(Material provided)

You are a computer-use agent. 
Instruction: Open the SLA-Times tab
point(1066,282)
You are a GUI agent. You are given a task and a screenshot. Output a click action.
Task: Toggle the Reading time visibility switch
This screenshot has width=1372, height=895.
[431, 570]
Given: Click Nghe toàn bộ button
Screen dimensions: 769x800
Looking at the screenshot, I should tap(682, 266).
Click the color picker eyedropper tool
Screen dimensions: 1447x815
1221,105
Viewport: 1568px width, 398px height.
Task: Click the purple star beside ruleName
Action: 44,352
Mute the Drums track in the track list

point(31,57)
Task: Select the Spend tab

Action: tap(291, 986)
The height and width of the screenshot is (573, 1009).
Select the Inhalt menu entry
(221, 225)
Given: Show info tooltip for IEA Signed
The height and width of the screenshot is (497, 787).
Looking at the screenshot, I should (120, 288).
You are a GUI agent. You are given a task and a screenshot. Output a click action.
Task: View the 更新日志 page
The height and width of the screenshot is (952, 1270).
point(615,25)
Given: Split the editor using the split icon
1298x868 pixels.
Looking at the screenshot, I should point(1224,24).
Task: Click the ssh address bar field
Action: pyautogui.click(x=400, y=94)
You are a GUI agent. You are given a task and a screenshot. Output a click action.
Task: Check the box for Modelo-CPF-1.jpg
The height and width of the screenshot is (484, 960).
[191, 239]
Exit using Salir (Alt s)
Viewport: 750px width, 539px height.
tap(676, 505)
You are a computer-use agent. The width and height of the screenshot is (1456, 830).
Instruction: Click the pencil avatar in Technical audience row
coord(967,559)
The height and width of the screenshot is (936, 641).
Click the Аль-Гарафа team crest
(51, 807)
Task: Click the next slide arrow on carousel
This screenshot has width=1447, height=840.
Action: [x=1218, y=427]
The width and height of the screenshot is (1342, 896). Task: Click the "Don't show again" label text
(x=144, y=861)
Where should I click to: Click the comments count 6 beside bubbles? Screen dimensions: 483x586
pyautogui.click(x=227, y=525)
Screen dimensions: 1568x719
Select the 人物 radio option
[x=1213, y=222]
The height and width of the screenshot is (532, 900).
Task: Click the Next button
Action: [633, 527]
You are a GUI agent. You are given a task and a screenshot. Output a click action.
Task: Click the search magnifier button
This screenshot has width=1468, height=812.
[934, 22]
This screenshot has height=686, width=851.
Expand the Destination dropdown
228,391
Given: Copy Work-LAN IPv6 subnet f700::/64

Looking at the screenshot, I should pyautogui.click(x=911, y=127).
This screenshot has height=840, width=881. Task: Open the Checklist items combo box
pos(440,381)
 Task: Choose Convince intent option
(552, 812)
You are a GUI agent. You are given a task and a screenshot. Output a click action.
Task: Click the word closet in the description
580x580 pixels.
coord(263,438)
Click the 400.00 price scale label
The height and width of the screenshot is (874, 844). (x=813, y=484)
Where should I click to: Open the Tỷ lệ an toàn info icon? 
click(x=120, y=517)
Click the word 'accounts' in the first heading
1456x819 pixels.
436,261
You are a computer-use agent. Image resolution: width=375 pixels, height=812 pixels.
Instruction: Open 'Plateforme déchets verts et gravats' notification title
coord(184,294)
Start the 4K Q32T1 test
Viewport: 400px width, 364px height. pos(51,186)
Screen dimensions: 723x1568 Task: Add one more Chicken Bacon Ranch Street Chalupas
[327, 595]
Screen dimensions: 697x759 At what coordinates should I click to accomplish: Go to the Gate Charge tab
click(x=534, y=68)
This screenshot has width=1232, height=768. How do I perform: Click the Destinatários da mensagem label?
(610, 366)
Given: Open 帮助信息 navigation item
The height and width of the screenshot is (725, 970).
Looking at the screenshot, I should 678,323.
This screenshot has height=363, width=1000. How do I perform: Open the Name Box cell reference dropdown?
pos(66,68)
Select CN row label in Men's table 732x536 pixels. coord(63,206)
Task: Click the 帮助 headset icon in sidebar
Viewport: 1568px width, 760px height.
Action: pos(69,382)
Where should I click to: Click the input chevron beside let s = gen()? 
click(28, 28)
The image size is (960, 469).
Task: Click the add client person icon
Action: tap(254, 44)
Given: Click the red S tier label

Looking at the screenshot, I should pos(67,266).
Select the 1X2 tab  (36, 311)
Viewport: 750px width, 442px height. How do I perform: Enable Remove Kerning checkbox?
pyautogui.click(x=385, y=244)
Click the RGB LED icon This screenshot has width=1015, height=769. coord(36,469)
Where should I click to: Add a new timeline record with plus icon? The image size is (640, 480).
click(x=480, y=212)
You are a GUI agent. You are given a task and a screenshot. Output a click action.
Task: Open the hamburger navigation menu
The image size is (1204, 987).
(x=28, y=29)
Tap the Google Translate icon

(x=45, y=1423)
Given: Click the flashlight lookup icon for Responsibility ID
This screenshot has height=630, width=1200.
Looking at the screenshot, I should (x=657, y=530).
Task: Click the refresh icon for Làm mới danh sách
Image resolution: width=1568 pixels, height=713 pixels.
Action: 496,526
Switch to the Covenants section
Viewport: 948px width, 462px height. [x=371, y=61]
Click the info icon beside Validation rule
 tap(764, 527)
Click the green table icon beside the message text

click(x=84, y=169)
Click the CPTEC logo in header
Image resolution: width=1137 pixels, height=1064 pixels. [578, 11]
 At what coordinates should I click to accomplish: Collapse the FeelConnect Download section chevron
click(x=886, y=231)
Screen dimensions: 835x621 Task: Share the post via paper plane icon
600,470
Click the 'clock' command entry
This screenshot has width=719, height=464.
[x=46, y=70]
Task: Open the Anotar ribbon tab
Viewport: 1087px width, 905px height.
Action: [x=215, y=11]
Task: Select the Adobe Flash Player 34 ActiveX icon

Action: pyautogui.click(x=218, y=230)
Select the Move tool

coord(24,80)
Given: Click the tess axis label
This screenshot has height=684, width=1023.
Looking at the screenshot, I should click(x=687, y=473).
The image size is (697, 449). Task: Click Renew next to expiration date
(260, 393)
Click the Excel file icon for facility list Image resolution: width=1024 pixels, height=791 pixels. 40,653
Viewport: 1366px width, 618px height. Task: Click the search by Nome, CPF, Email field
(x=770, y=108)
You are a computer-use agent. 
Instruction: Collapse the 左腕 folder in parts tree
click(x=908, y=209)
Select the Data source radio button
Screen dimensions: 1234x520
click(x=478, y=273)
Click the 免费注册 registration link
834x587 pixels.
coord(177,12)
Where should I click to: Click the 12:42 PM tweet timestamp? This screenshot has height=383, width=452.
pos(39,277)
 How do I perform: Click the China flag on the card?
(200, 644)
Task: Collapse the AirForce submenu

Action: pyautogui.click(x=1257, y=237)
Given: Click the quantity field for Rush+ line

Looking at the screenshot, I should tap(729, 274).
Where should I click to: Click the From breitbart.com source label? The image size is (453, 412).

(End Material provided)

*Work item:*
The job here is to find each line above with the word "using" and copy it.

*Task result:*
Given: Split the editor using the split icon
Exit using Salir (Alt s)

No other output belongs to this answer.